REQUIREMENT
All of the entries below are to be copied word for word.

[Items listed in a dataset]
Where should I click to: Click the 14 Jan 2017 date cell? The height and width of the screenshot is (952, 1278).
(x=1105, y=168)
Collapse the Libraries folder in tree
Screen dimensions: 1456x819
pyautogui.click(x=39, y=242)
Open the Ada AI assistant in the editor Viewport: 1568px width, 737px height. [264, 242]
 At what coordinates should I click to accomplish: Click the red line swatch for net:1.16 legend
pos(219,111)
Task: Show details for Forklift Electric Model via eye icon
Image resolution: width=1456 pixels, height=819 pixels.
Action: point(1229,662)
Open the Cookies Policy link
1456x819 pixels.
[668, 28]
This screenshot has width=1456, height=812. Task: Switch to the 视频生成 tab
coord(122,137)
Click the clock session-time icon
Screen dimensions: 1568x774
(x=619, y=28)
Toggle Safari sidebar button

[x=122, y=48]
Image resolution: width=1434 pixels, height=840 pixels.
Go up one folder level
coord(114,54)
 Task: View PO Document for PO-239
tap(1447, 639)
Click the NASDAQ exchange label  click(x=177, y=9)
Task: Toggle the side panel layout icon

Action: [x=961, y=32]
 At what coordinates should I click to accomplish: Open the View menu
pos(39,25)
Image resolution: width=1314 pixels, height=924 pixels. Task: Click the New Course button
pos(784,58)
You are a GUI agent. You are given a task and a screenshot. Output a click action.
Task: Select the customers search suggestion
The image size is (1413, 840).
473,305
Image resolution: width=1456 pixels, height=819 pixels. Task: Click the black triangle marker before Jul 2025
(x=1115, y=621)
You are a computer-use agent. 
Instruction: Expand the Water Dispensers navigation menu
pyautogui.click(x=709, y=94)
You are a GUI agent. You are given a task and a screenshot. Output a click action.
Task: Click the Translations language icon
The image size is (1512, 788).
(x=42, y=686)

EXERCISE ANSWER
Where should I click to: Click the 14 Jan 2017 date cell? The height and width of the screenshot is (952, 1278).
(x=1105, y=168)
Collapse the Libraries folder in tree
Screen dimensions: 1456x819
pyautogui.click(x=39, y=242)
Open the Ada AI assistant in the editor Viewport: 1568px width, 737px height. [264, 242]
 At what coordinates should I click to accomplish: Click the red line swatch for net:1.16 legend
pos(219,111)
Task: Show details for Forklift Electric Model via eye icon
Image resolution: width=1456 pixels, height=819 pixels.
Action: point(1229,662)
Open the Cookies Policy link
1456x819 pixels.
[668, 28]
This screenshot has width=1456, height=812. Task: Switch to the 视频生成 tab
coord(122,137)
Click the clock session-time icon
Screen dimensions: 1568x774
(x=619, y=28)
Toggle Safari sidebar button

[x=122, y=48]
Image resolution: width=1434 pixels, height=840 pixels.
Go up one folder level
coord(114,54)
 Task: View PO Document for PO-239
tap(1447, 639)
Click the NASDAQ exchange label  click(x=177, y=9)
Task: Toggle the side panel layout icon

Action: [x=961, y=32]
 At what coordinates should I click to accomplish: Open the View menu
pos(39,25)
Image resolution: width=1314 pixels, height=924 pixels. Task: Click the New Course button
pos(784,58)
You are a GUI agent. You are given a task and a screenshot. Output a click action.
Task: Select the customers search suggestion
The image size is (1413, 840).
473,305
Image resolution: width=1456 pixels, height=819 pixels. Task: Click the black triangle marker before Jul 2025
(x=1115, y=621)
You are a computer-use agent. 
Instruction: Expand the Water Dispensers navigation menu
pyautogui.click(x=709, y=94)
You are a GUI agent. You are given a task and a screenshot. Output a click action.
Task: Click the Translations language icon
The image size is (1512, 788).
(x=42, y=686)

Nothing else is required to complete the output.